Damit ist der in der Drucksache 6/243 vorliegende Änderungsantrag mehrheitlich abgelehnt worden.

Ich rufe den Änderungsantrag der Fraktion GRÜNE in der Drucksache 6/244 auf. Ich bitte um Einbringung und Begründung. Bitte, Herr Kollege Lippmann.

Herr Präsident! Liebe Kolleginnen und Kollegen! In diesem Änderungsantrag geht es um die Frage des Umgangs mit den Protokollen von Untersuchungsausschüssen. Wir beantragen, dass diese zukünftig auch im Internet veröffentlicht und dementsprechend dort eingesehen werden können. Unserer Auffassung nach regelt das Untersuchungsausschussgesetz, dass diese Protokolle grundsätzlich von jedermann eingesehen werden können.

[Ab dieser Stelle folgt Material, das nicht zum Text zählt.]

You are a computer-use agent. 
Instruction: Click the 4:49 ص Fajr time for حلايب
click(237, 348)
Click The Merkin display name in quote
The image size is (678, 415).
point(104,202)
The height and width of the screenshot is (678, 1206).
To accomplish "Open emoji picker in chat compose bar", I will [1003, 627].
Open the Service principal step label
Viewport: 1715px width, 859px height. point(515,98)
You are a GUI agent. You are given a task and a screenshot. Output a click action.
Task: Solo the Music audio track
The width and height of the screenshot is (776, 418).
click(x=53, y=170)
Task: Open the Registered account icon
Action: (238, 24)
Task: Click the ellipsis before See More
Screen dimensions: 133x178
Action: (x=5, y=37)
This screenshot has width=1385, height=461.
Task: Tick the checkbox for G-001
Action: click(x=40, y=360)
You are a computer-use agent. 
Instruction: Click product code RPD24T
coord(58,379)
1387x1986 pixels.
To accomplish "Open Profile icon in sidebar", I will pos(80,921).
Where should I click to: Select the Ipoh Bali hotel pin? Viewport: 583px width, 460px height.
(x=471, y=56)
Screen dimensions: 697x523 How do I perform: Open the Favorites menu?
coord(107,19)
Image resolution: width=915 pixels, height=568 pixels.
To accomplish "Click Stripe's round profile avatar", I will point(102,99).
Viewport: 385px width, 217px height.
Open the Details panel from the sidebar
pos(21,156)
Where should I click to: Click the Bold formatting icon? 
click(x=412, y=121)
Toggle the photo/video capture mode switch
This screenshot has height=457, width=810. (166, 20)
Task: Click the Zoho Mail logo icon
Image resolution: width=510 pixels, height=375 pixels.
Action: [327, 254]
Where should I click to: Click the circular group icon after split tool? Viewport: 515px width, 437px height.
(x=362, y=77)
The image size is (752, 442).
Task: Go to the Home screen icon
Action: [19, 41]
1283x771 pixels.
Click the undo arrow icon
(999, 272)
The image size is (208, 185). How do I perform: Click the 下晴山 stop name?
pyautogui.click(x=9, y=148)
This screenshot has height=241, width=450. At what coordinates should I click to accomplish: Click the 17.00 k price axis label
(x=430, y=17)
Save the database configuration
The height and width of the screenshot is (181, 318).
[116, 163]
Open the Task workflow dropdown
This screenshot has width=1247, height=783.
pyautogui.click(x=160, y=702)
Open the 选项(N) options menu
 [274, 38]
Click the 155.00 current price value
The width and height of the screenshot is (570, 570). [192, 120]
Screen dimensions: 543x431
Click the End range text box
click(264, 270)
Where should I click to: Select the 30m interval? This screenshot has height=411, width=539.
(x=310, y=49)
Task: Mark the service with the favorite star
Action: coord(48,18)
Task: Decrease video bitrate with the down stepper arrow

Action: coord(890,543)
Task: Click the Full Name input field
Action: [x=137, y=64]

Eine ähnliche Rechtsgrundlage ergibt sich aus Anlage 4 der Geschäftsordnung, die wir heute beschließen werden, zu dem Punkt der OnlineVeröffentlichung von Protokollen der Sitzungen.

Von daher ist es uns unverständlich, warum man in Bezug auf die Protokolle von Untersuchungsausschüssen eine Einschränkung trifft, zumal es uns nur um die Protokolle der öffentlichen Sitzungsteile geht. Wir haben in den Änderungsantrag zudem explizit die Formulierung aufgenommen, dass die Veröffentlichung erst nach Fertigung des Abschlussberichts erfolgen soll, um den Bedenken Rechnung zu tragen, dass sich Personen anhand der Protokolle eventuell auf zukünftige Zeugenbefragungen vorbereiten können.

Wir bitten um Unterstützung für unseren Änderungsantrag.

(Beifall bei den GRÜNEN)

Vielen Dank, Herr Kollege Lippmann. Das Wort ergreift zur Gegenrede Herr Kollege Piwarz am Mikrofon 5.

Herr Präsident! Meine Damen und Herren! Wir hatten das Thema im Rahmen der PGFBeratung, und der Juristische Dienst hat dazu eine Stellungnahme gefertigt, der wir uns anschließen. Das Problem liegt darin, dass das Untersuchungsausschussgesetz, das expressis verbis vorschreibt, dass zwar eine Möglichkeit zur Einsichtnahme vorgesehen wird, dies aber eine Einzelfallentscheidung darstellt und eine generelle Veröffentlichung im Internet logischerweise dem entgegensteht. Vor diesem Hintergrund, vor dieser gesetzlichen Schranke, der wir an der Stelle unterliegen, können wir diesem Änderungsantrag nicht zustimmen.